On Wednesday, April 29,2020, The Central Bank of Kenya (CBK) cut its benchmark lending rate from 7.25 percent to 7.0 percent as an effort to boost the flow of cheap loans in an economy plagued by the coronavirus pandemic.

The benchmark rate by CBK was cut from 7.25 percent in March and 8.25 percent in January 2020, to tackle the impact of COVID-19 and mitigate the adverse economic outlook. Although the Kenyan government in response to the pandemic imposed a daily curfew and restricted movements in and out of the regions most affected by the virus, this move curtailed economic activities in the country.

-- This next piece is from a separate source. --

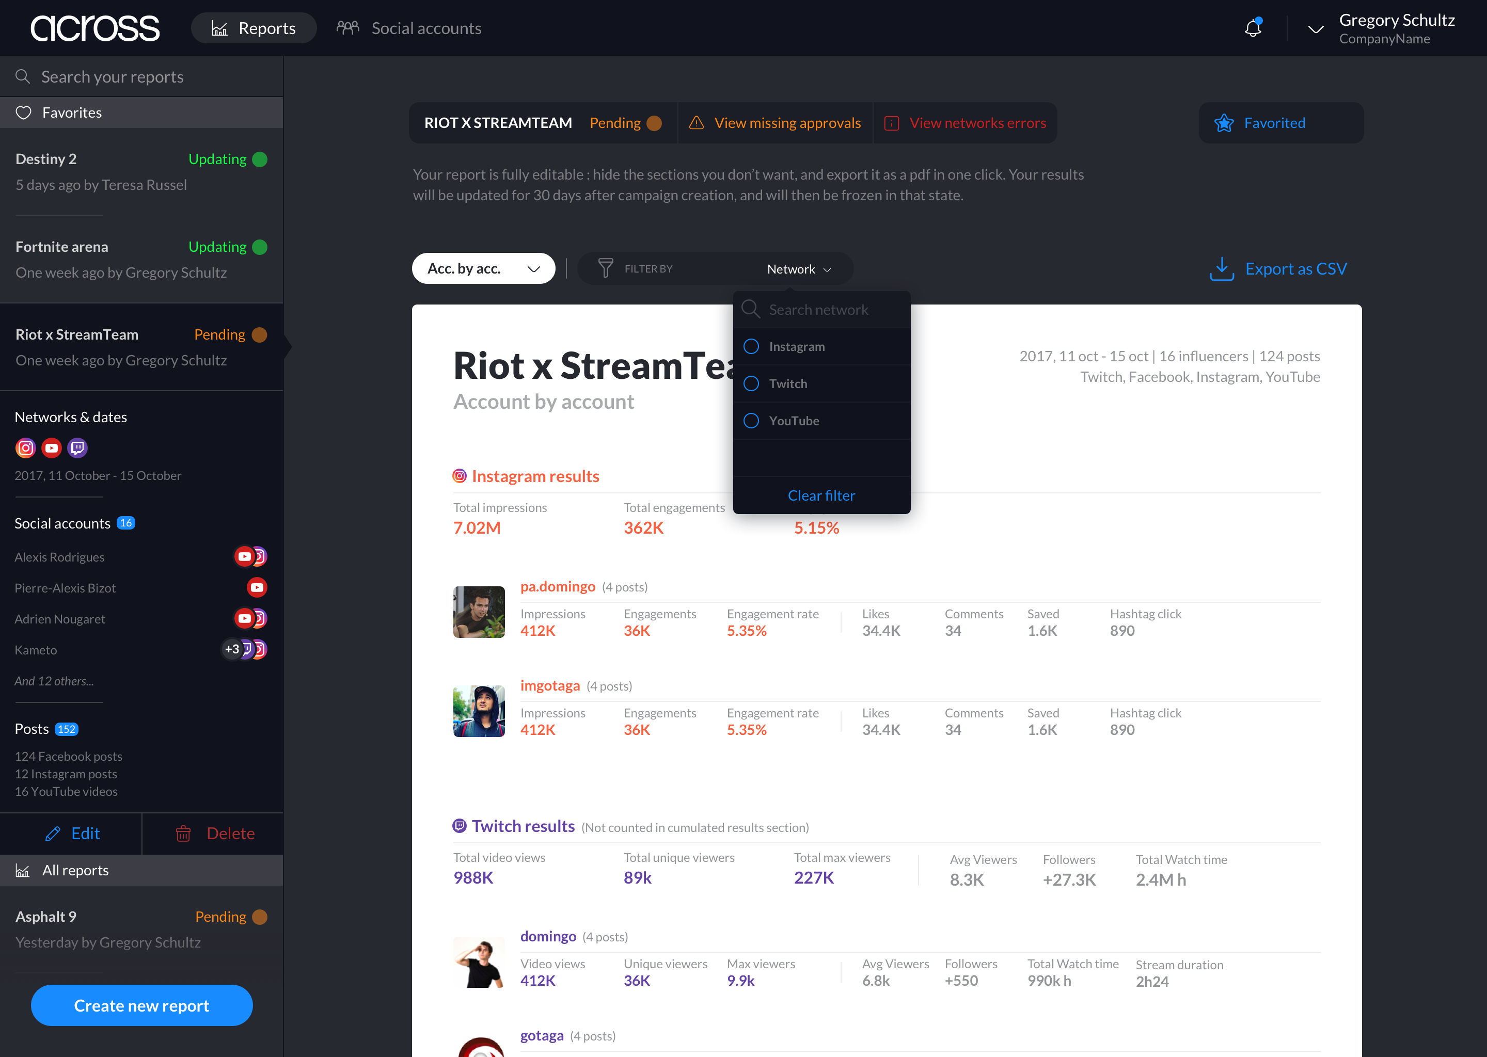Expand the user account chevron menu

With 396 confirmed coronavirus cases and 17 deaths in the East African nation, its tourism and agriculture export businesses significant loss due to the national and global shutdowns aimed at curbing the virus’ spread. “In light of the continuing adverse economic outlook, the (monetary policy committee) decided to augment its accommodative monetary policy stance,” CBK said in a statement.

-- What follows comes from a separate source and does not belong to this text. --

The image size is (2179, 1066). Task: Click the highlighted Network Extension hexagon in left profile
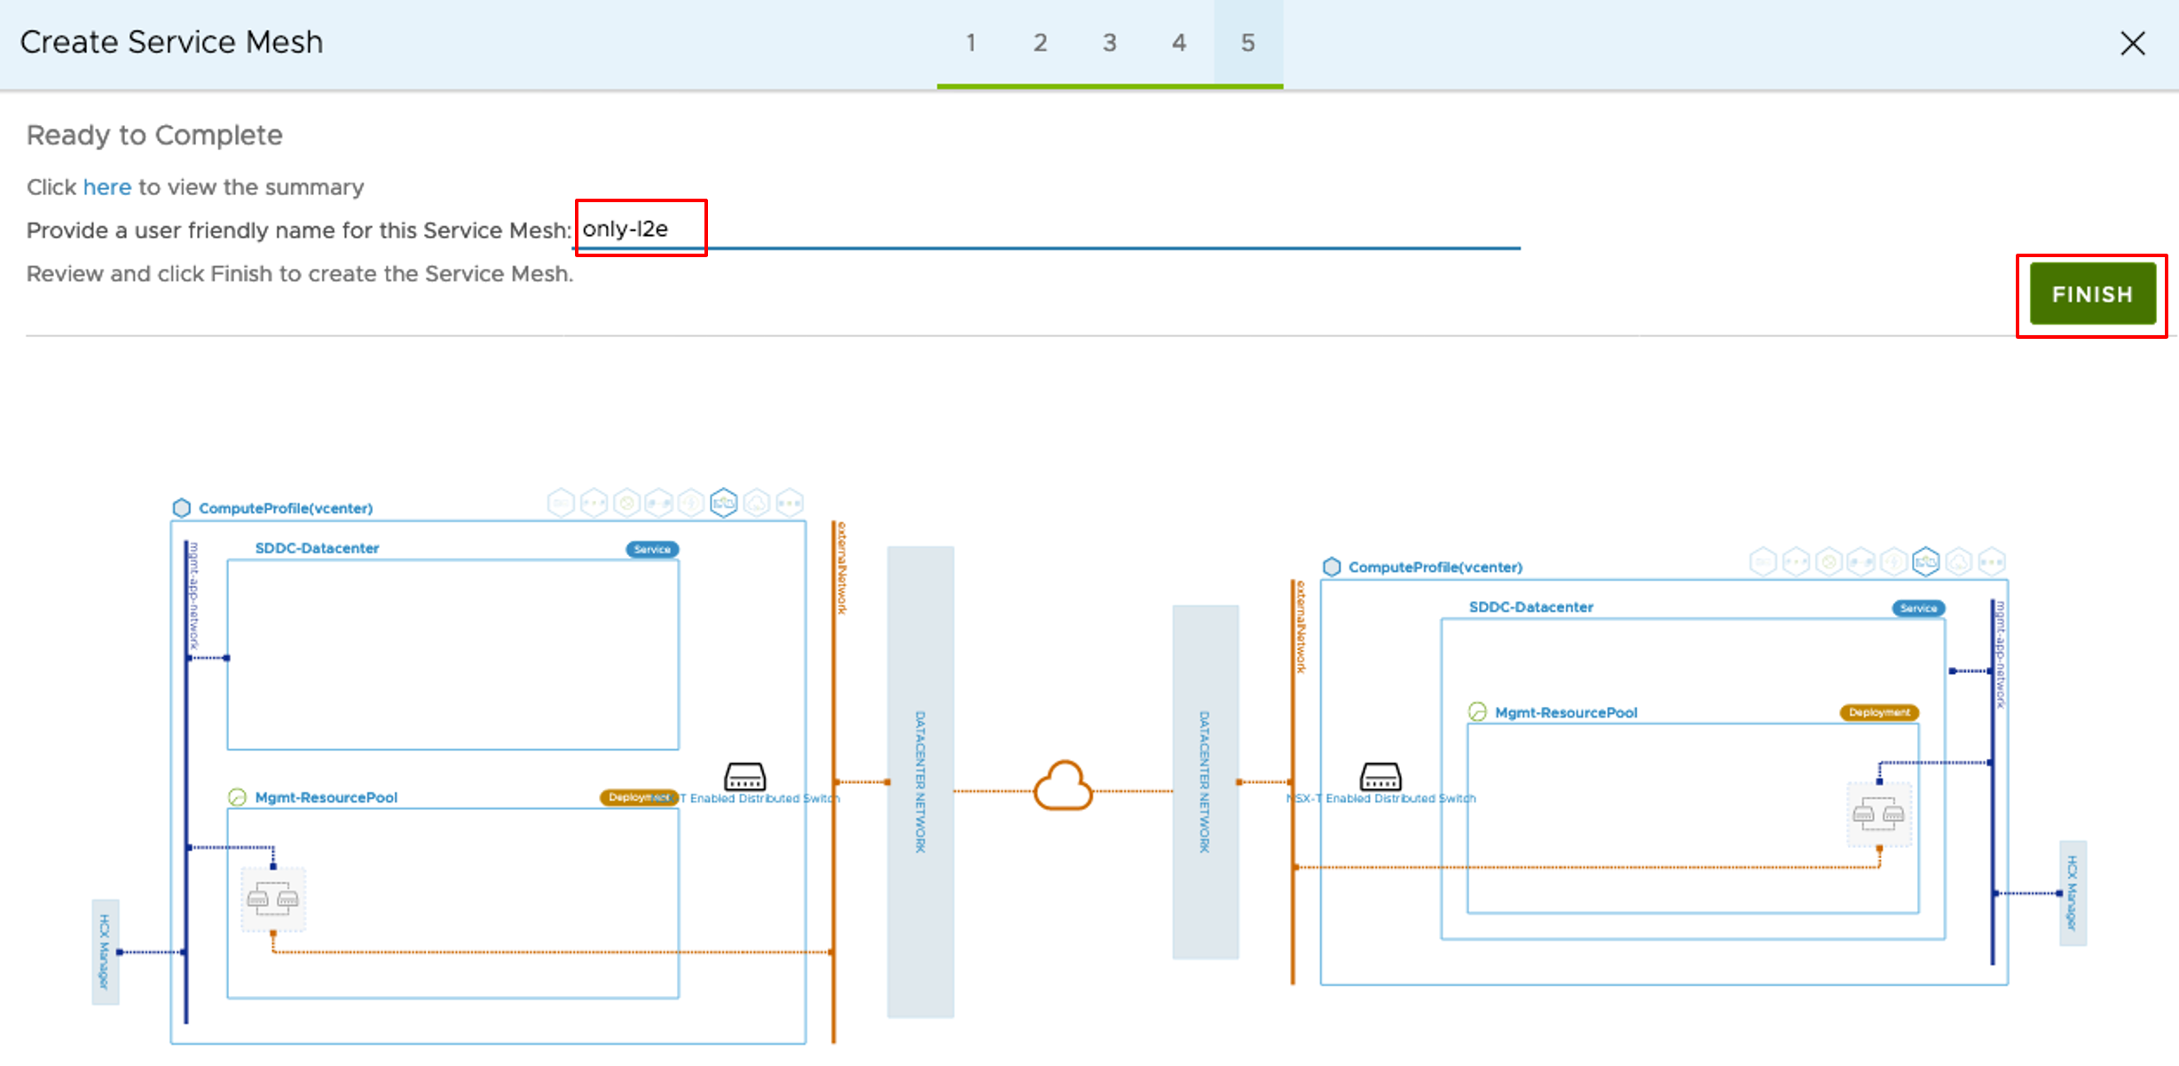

At its meeting in March 2020, the apex bank cut the lending rate by 100 basis points, and also lowered the cash reserve ratio for commercial banks to 4.25 percent from 5.25 percent. Thus, banks cut the cost of credit to the lowest level in 15 years following the drop in the benchmark rate. Nevertheless, CBK revealed that it was ready to take on any additional measures that would boost the economy within a month.

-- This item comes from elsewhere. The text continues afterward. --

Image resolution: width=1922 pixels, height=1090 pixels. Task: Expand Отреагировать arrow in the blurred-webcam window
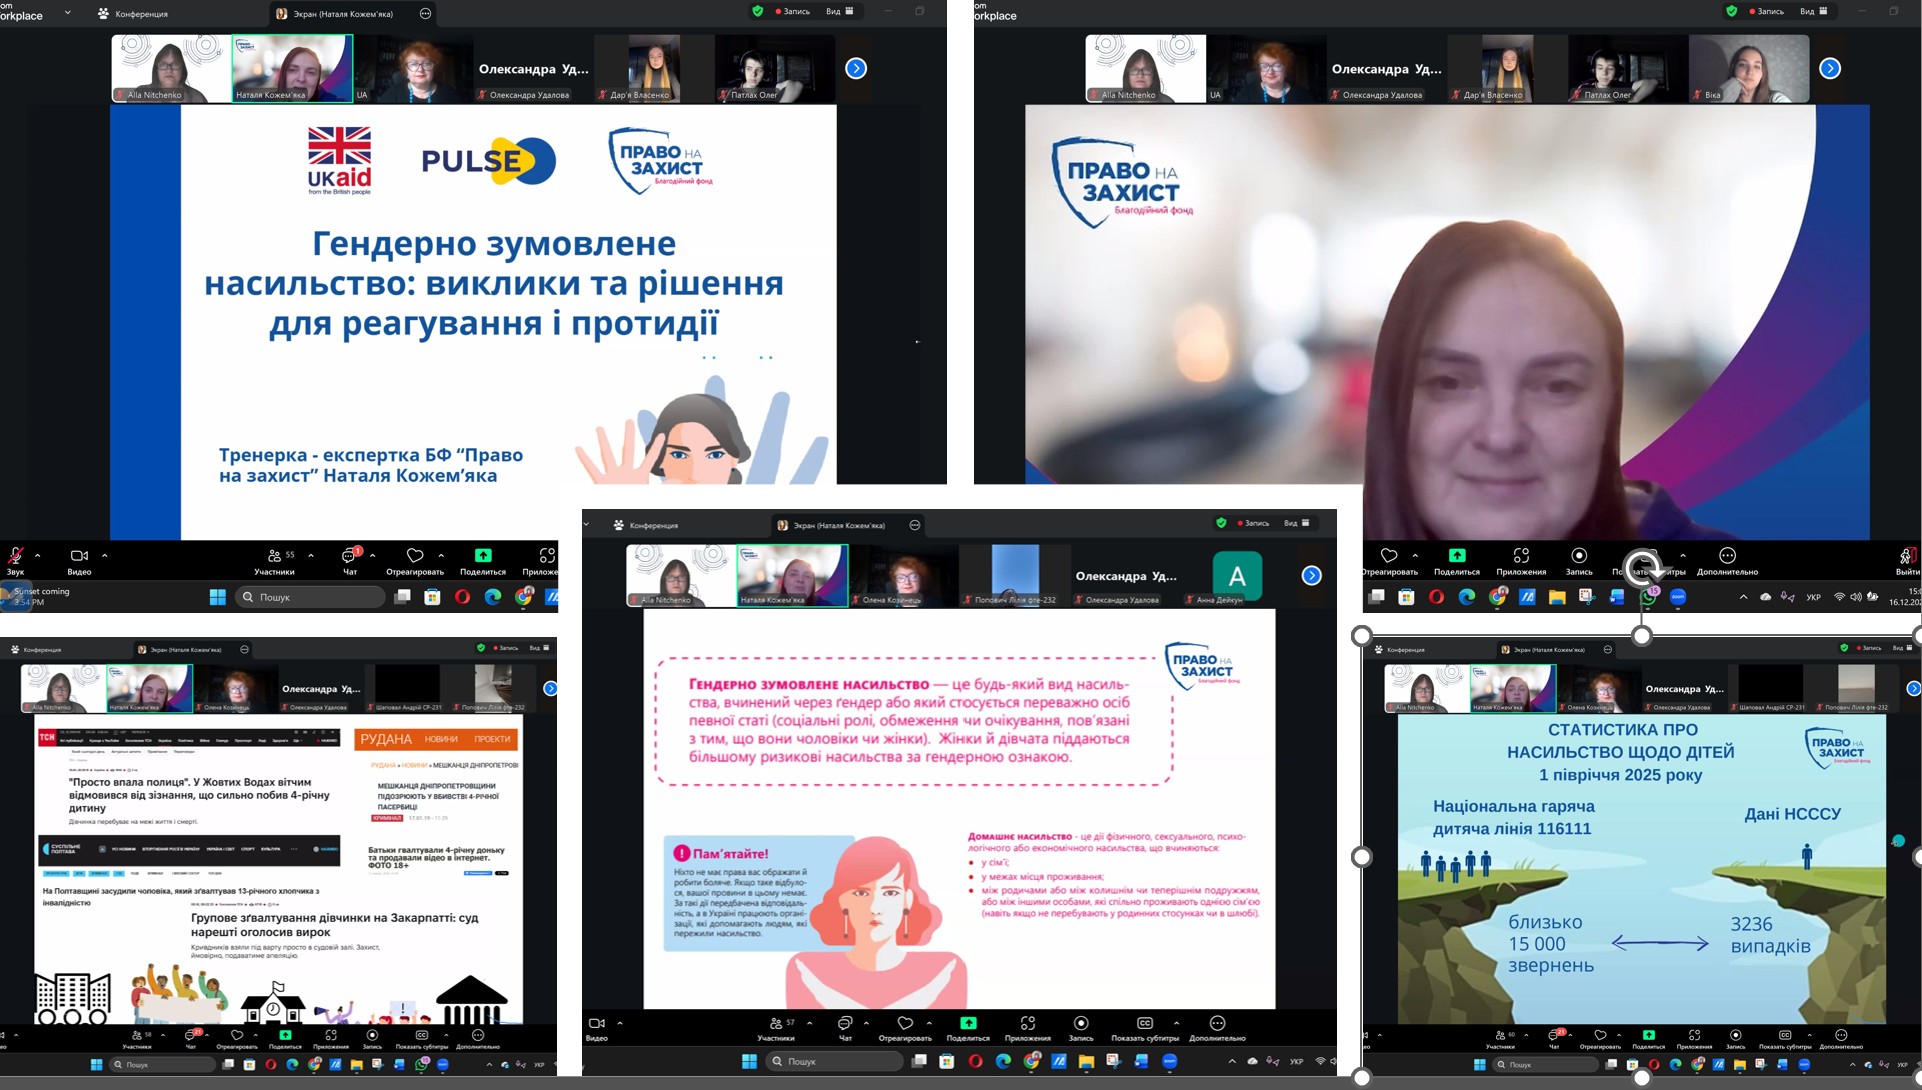point(1415,556)
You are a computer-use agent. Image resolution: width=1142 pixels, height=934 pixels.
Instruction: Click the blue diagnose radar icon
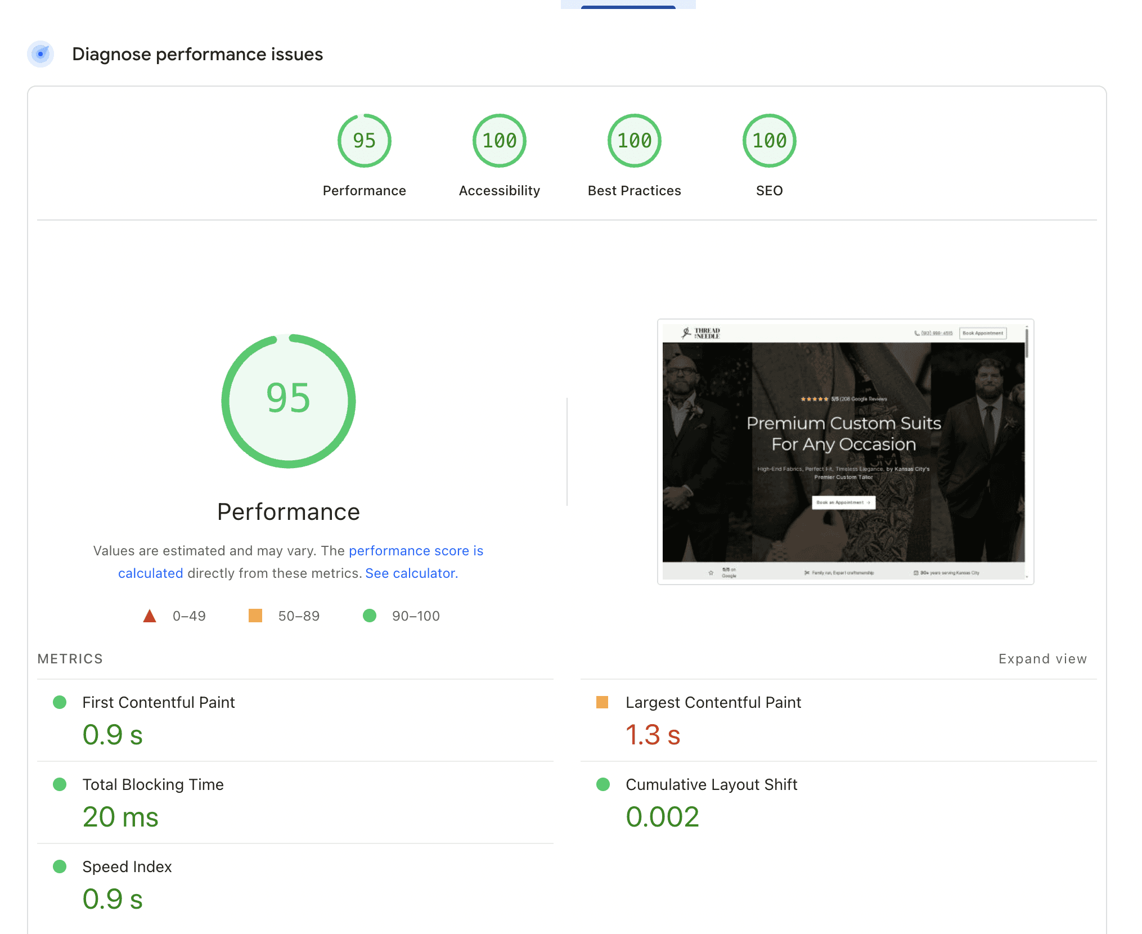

Following CBK’s emergency measures, loans worth 81.7 billion Kenyan shillings ($762.41 million) were restructured mainly for tourism, restaurants and hotels, real estate, building and construction, and trade. Similarly, the bank said there was a need to set up a mechanism to cushion struggling small and medium businesses during these times. In addition, the Kenyan government has announced a series of tax cuts for individuals and companies, It has also created a platform for lenders to restructure loans for individuals and firms who might fall into distress.

With the Kenyan economy weakened by the effects of COVID-19, the primary benefit of low-interest rates is it’s stimulative effect on economic activities. By reducing interest rates, businesses can function and gather enough funds to spend on capital products. Another major benefit of a lending rate cut to a declining economy battling with the novel coronavirus is that it increases the money supply wherein people are able to purchase goods to serve their basic needs.

Meanwhile, Finance Minister Ukur Yatani on Tuesday, April 29 stated that the 2020 economic growth would decline to 2.5 percent but may fall to 1.8 percent due to the coronavirus outbreak. Before the COVID-19 health crisis swept the globe, the Finance Ministry had forecasted growth of 6.1 percent for this year, however, both the International Monetary Fund and the World Bank have also slashed Kenya’s 2020 economic growth forecast owing to the pandemic.